Gambar FOOTNOTE HISTORIS: SEJARAH MUNCULNYA MAZHAB ISLAM SUNNI (1)


Perbedaan dalam mazhab Sunni muncul karena interpretasi yang berbeda dari sumber-sumber hukum Islam (Al-Qur'an dan Hadis) oleh para ulama terkemuka. Perbedaan ini muncul sejak masa sahabat. Bagi Ibn Abbas, misalnya, membolehkan bersentuhan kulit bukan muslim tanpa membatalkan wuduk, berbeda dengan Ibnu Umar yang justru berpendapat sebaliknya. Sejarah terbentuknya mazhab-mazhab ini sangat dipengaruhi oleh konteks sosial, politik, dan budaya di mana para pendirinya hidup. Perbedaan ini justru disyukuri oleh Khalifah Umar bin Abd. Azis, beliau berkata, "Saya bersyukur karena perbedaan pendapat di antara para sahabat, justru perbedaan ini memberi rukhsah atau keluwesan pada kami memilih pandangan yang lebih benar dan sesuai pada kami."

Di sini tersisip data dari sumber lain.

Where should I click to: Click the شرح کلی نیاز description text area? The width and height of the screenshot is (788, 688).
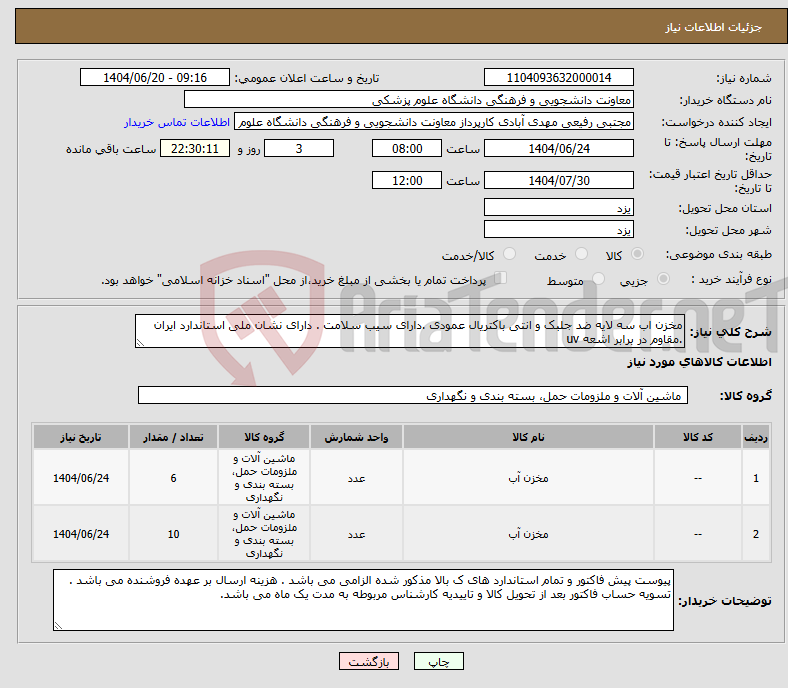tap(410, 332)
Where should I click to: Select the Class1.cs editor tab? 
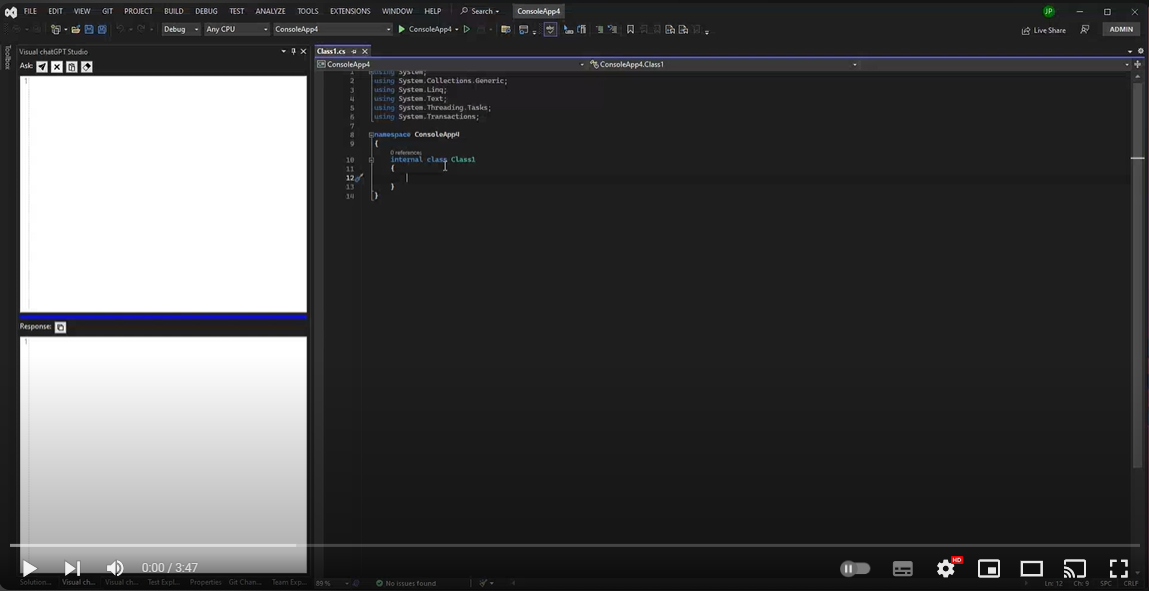point(331,51)
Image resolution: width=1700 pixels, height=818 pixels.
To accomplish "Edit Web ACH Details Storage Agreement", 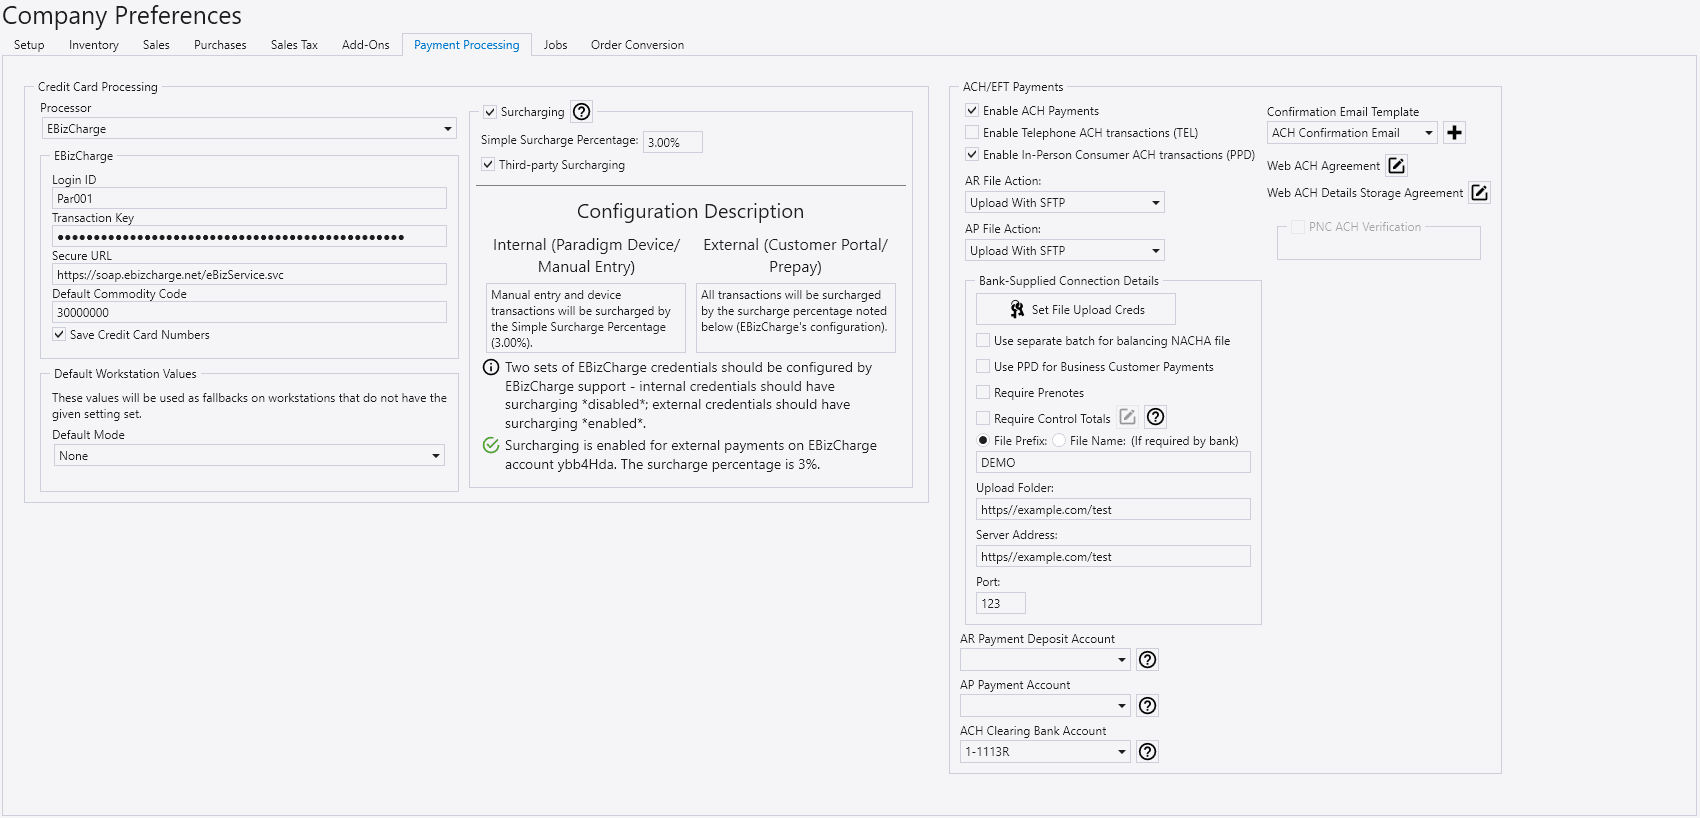I will click(1480, 193).
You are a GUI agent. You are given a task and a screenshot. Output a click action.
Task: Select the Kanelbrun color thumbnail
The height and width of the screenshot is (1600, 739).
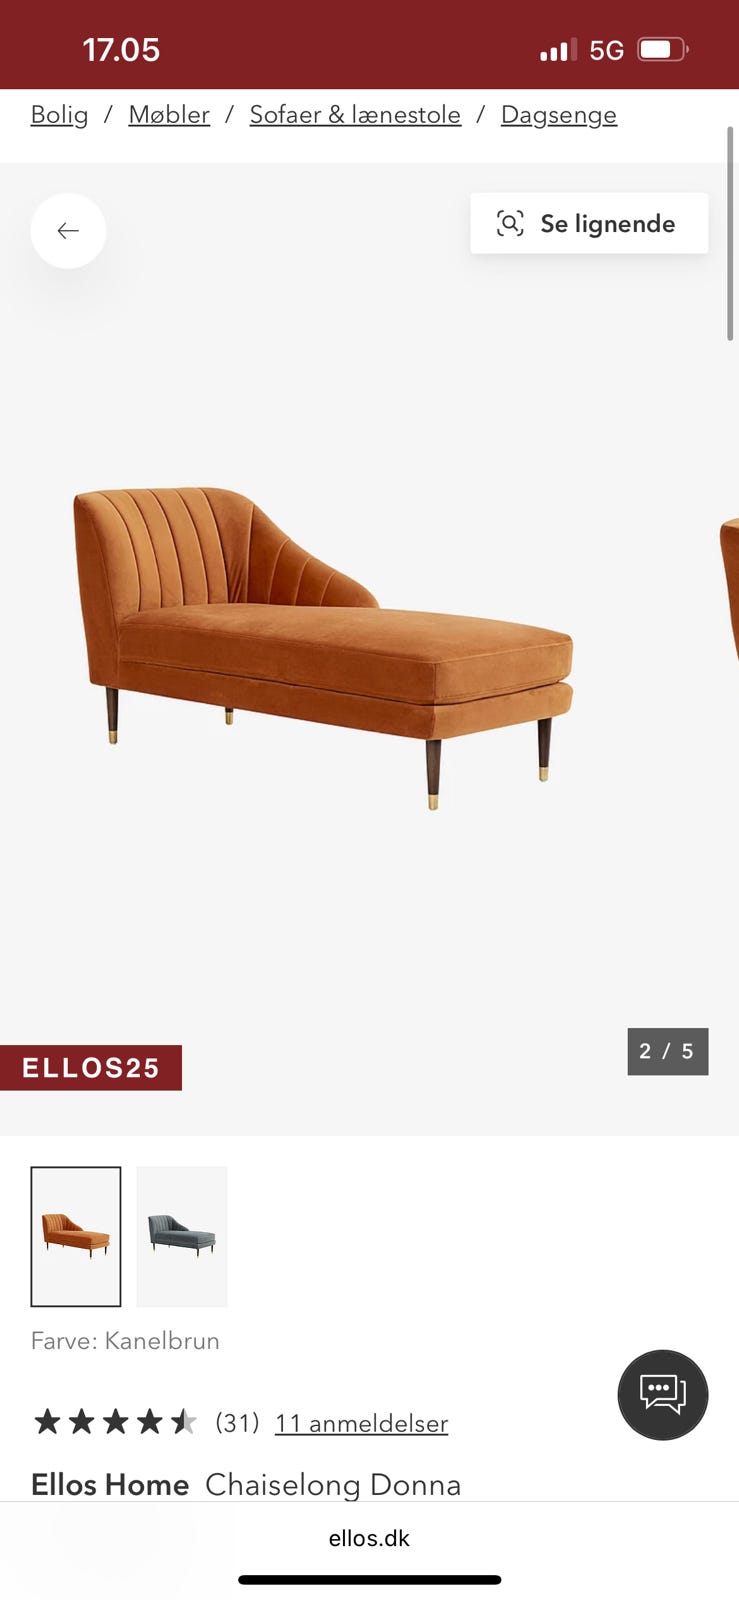pos(76,1237)
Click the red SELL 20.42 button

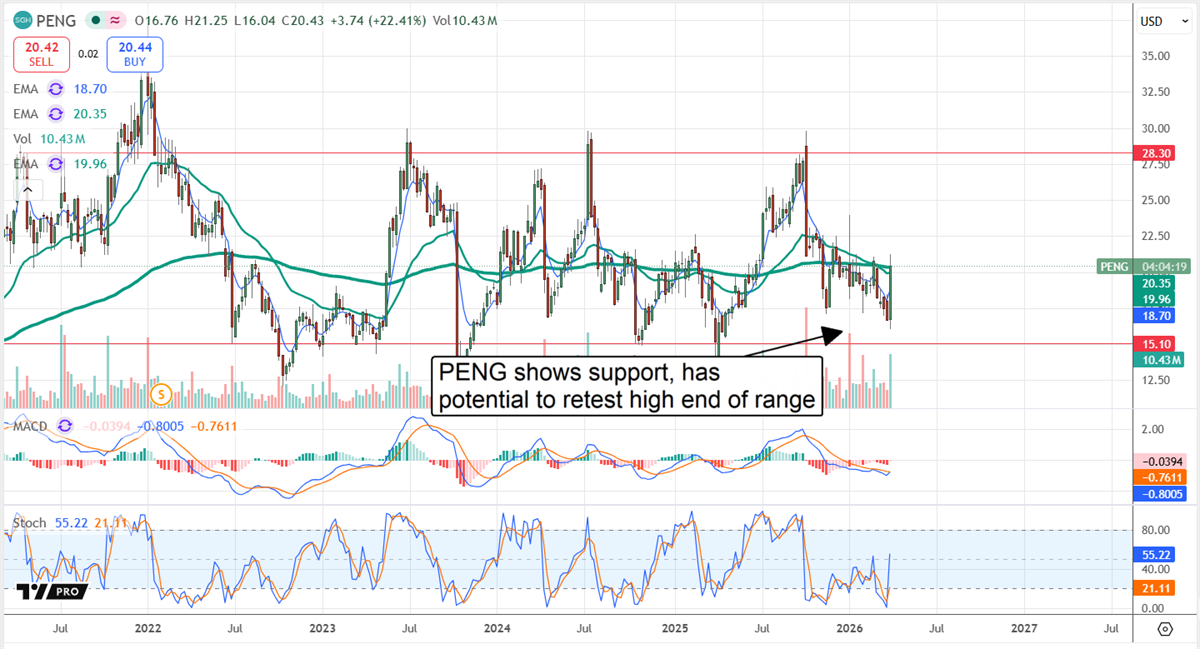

Berikut ini adalah gambaran sejarah singkat bagaimana perbedaan mazhab dalam Sunni terjadi:

 1. Latar Belakang Awal Islam:
 a. Pada masa Nabi Muhammad saw. semua permasalahan hukum dan keagamaan dirujuk langsung kepada beliau. Setelah Nabi wafat, umat Islam menghadapi tantangan baru dalam menentukan hukum Islam tanpa kehadiran Nabi. Para sahabat, yang hidup bersama Nabi, menjadi sumber utama pengetahuan agama.
b. Setelah wafatnya Nabi, muncul berbagai pendapat di antara sahabat tentang cara terbaik untuk menerapkan ajaran Islam di berbagai konteks sosial dan budaya. Perbedaan-perbedaan ini menandai awal mula beragam pendekatan dalam hukum Islam.
c. Sebagai yang pernah dikemukakan penulis tentang kemajuan berpikir Imam Syafii yang dinamis menuju ke depan yang lebih comport.
Imam Syafii pernah berpendapat bahwa transaksi yang terjadi dua pihak hanya dibolehkan jika kedua pihak orang berperkara itu dalam satu ruangan dan saling menyaksikan satu sama lain.
Kedepan Islam semakin berkembang dan lebih comport sesuai perkembangan zaman. Misalnya mazhab Syafii mengembangkan sebuah pemikiran hukum yang dinamis. Di antara metodologi usul fiqhi yang Al-Syafi'i kembangkan:
تغير أحكام بتغيير الزمان والمكاان
(Perubahan hukum disebabkan perubahan waktu dan tempat). Itulah sebabnya ketika beliau berpindah dari Bagdad ke Mesir beliau membuat fatwa (pendapat) baru atau qaulul jadid. Sedang pendapatnya ketika di Baqdad disebut qaul qadim atau pendapat lama karena beliau melihat suasana Mesir sudah jauh berbeda dari suasana Mesir.
Andai Imam Syafi'i  masih hidup sekarang dan berkunjung ke Makassar atau ia menyaksikan banyak perubahan yang terjadi di dunia sekarang, maka beliau akan mengubah banyak fatwanya. Sebab beliau berpendapat suasana Makassar atau dunia saat ini sudah lain sama sekali dari yang pernah beliau saksikan di Mesir, misalnya transaksi sekarang sudah tidak lagi memerlukan ruangan, melainkan hanya sebuah kartu ATM yang tidak memerlukan ruangan untuk saling menyaksikan satu sama lain kedua belah pihak. Apalagi sudah ada alat transaksi berupa vidio cal. Karena itu akan mendorong mengubah fatwanya menjadi qaulul al-Makassary. Bahkan di Indonesia sudah banyak keluar fatwa baru tentang kebolehan perkawinan via vidio call, seperti pernah disampaikan Prof. Harun Nasution.